Copy every line of the following material word for word, with nothing changed.

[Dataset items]
* * * * * * *
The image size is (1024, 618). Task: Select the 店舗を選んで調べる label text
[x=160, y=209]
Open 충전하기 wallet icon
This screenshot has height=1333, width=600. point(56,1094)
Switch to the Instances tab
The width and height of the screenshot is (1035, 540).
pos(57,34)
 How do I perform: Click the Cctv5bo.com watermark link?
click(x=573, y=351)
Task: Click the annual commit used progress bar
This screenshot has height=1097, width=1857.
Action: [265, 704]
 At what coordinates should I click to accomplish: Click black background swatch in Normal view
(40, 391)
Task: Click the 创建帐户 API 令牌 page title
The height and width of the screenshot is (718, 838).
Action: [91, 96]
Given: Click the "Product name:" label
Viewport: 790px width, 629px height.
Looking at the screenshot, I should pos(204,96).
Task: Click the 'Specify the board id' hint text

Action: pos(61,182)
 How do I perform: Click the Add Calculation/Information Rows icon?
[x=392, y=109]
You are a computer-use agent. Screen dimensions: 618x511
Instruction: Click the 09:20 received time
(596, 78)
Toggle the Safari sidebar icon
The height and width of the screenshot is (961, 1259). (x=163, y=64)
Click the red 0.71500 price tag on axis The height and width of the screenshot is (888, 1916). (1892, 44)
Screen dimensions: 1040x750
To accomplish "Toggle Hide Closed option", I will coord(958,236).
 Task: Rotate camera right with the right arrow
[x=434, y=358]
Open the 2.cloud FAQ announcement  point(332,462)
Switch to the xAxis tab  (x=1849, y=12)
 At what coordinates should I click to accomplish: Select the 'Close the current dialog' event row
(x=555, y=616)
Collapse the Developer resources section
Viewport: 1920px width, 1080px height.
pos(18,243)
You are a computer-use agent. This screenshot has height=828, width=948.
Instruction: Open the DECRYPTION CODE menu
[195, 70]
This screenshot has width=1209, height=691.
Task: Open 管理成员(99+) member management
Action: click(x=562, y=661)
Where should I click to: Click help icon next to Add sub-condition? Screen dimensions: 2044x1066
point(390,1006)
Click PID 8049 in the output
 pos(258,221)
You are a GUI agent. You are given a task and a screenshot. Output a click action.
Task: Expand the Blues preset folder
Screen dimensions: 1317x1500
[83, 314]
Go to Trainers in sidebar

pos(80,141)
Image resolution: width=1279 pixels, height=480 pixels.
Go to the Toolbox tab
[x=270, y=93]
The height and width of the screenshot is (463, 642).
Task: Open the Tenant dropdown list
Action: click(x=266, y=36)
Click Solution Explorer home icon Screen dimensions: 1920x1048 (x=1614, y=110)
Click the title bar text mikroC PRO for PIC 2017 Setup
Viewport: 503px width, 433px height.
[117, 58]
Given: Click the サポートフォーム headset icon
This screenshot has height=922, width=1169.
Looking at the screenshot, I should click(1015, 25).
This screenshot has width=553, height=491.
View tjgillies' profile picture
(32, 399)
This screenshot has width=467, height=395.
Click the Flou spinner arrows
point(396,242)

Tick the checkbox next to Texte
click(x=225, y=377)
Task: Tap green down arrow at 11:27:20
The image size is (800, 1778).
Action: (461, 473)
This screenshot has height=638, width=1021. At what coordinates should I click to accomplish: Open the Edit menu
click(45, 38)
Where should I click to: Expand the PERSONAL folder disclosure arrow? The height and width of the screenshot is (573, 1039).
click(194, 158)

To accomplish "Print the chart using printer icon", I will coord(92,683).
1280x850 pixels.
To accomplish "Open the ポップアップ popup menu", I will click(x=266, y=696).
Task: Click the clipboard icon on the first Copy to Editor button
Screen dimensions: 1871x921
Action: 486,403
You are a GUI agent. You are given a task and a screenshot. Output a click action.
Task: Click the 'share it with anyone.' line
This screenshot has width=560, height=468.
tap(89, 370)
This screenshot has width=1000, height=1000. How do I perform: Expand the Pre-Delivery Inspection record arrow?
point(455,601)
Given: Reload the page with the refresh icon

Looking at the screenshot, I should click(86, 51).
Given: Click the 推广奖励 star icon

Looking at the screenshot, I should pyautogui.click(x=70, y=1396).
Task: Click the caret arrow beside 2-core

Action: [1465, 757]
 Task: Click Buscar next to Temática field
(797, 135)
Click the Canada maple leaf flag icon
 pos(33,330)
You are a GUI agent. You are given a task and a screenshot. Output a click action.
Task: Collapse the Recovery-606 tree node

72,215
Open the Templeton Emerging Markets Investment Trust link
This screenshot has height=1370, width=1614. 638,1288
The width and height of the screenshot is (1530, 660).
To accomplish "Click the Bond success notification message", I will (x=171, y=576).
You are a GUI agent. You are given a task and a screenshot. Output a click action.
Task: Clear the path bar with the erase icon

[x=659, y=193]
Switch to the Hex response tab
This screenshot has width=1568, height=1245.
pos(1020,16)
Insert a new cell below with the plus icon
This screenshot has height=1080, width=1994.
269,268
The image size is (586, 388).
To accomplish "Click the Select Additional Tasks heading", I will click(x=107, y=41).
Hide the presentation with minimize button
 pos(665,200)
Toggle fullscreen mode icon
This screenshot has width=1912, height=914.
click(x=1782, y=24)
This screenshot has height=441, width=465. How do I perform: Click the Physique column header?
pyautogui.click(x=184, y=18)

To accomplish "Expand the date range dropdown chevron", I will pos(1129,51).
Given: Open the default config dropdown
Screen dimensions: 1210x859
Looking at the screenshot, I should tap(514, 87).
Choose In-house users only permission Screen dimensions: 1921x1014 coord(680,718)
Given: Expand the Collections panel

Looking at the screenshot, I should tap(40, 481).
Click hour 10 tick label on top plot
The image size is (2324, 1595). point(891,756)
* * * * * * *
• [The output]
The image size is (1024, 618). Task: Select the 店舗を選んで調べる label text
[x=160, y=209]
Open 충전하기 wallet icon
This screenshot has height=1333, width=600. point(56,1094)
Switch to the Instances tab
The width and height of the screenshot is (1035, 540).
pos(57,34)
 How do I perform: Click the Cctv5bo.com watermark link?
click(x=573, y=351)
Task: Click the annual commit used progress bar
This screenshot has height=1097, width=1857.
Action: [265, 704]
 At what coordinates should I click to accomplish: Click black background swatch in Normal view
(40, 391)
Task: Click the 创建帐户 API 令牌 page title
The height and width of the screenshot is (718, 838).
Action: [91, 96]
Given: Click the "Product name:" label
Viewport: 790px width, 629px height.
Looking at the screenshot, I should pos(204,96).
Task: Click the 'Specify the board id' hint text

Action: pos(61,182)
 How do I perform: Click the Add Calculation/Information Rows icon?
[x=392, y=109]
You are a computer-use agent. Screen dimensions: 618x511
Instruction: Click the 09:20 received time
(596, 78)
Toggle the Safari sidebar icon
The height and width of the screenshot is (961, 1259). (x=163, y=64)
Click the red 0.71500 price tag on axis The height and width of the screenshot is (888, 1916). (1892, 44)
Screen dimensions: 1040x750
To accomplish "Toggle Hide Closed option", I will coord(958,236).
 Task: Rotate camera right with the right arrow
[x=434, y=358]
Open the 2.cloud FAQ announcement  point(332,462)
Switch to the xAxis tab  (x=1849, y=12)
 At what coordinates should I click to accomplish: Select the 'Close the current dialog' event row
(x=555, y=616)
Collapse the Developer resources section
Viewport: 1920px width, 1080px height.
pos(18,243)
You are a computer-use agent. This screenshot has height=828, width=948.
Instruction: Open the DECRYPTION CODE menu
[195, 70]
This screenshot has width=1209, height=691.
Task: Open 管理成员(99+) member management
Action: click(x=562, y=661)
Where should I click to: Click help icon next to Add sub-condition? Screen dimensions: 2044x1066
point(390,1006)
Click PID 8049 in the output
 pos(258,221)
You are a GUI agent. You are given a task and a screenshot. Output a click action.
Task: Expand the Blues preset folder
Screen dimensions: 1317x1500
[83, 314]
Go to Trainers in sidebar

pos(80,141)
Image resolution: width=1279 pixels, height=480 pixels.
Go to the Toolbox tab
[x=270, y=93]
The height and width of the screenshot is (463, 642).
Task: Open the Tenant dropdown list
Action: click(x=266, y=36)
Click Solution Explorer home icon Screen dimensions: 1920x1048 (x=1614, y=110)
Click the title bar text mikroC PRO for PIC 2017 Setup
Viewport: 503px width, 433px height.
[117, 58]
Given: Click the サポートフォーム headset icon
This screenshot has height=922, width=1169.
Looking at the screenshot, I should click(1015, 25).
This screenshot has width=553, height=491.
View tjgillies' profile picture
(32, 399)
This screenshot has width=467, height=395.
Click the Flou spinner arrows
point(396,242)

Tick the checkbox next to Texte
click(x=225, y=377)
Task: Tap green down arrow at 11:27:20
The image size is (800, 1778).
Action: (461, 473)
This screenshot has height=638, width=1021. At what coordinates should I click to accomplish: Open the Edit menu
click(45, 38)
Where should I click to: Expand the PERSONAL folder disclosure arrow? The height and width of the screenshot is (573, 1039).
click(194, 158)

To accomplish "Print the chart using printer icon", I will coord(92,683).
1280x850 pixels.
To accomplish "Open the ポップアップ popup menu", I will click(x=266, y=696).
Task: Click the clipboard icon on the first Copy to Editor button
Screen dimensions: 1871x921
Action: 486,403
You are a GUI agent. You are given a task and a screenshot. Output a click action.
Task: Click the 'share it with anyone.' line
This screenshot has width=560, height=468.
tap(89, 370)
This screenshot has width=1000, height=1000. How do I perform: Expand the Pre-Delivery Inspection record arrow?
point(455,601)
Given: Reload the page with the refresh icon

Looking at the screenshot, I should click(86, 51).
Given: Click the 推广奖励 star icon

Looking at the screenshot, I should pyautogui.click(x=70, y=1396).
Task: Click the caret arrow beside 2-core

Action: [1465, 757]
 Task: Click Buscar next to Temática field
(797, 135)
Click the Canada maple leaf flag icon
 pos(33,330)
You are a GUI agent. You are given a task and a screenshot. Output a click action.
Task: Collapse the Recovery-606 tree node

72,215
Open the Templeton Emerging Markets Investment Trust link
This screenshot has height=1370, width=1614. 638,1288
The width and height of the screenshot is (1530, 660).
To accomplish "Click the Bond success notification message", I will (x=171, y=576).
You are a GUI agent. You are given a task and a screenshot. Output a click action.
Task: Clear the path bar with the erase icon

[x=659, y=193]
Switch to the Hex response tab
This screenshot has width=1568, height=1245.
pos(1020,16)
Insert a new cell below with the plus icon
This screenshot has height=1080, width=1994.
269,268
The image size is (586, 388).
To accomplish "Click the Select Additional Tasks heading", I will click(x=107, y=41).
Hide the presentation with minimize button
 pos(665,200)
Toggle fullscreen mode icon
This screenshot has width=1912, height=914.
click(x=1782, y=24)
This screenshot has height=441, width=465. How do I perform: Click the Physique column header?
pyautogui.click(x=184, y=18)

To accomplish "Expand the date range dropdown chevron", I will pos(1129,51).
Given: Open the default config dropdown
Screen dimensions: 1210x859
Looking at the screenshot, I should tap(514, 87).
Choose In-house users only permission Screen dimensions: 1921x1014 coord(680,718)
Given: Expand the Collections panel

Looking at the screenshot, I should tap(40, 481).
Click hour 10 tick label on top plot
The image size is (2324, 1595). point(891,756)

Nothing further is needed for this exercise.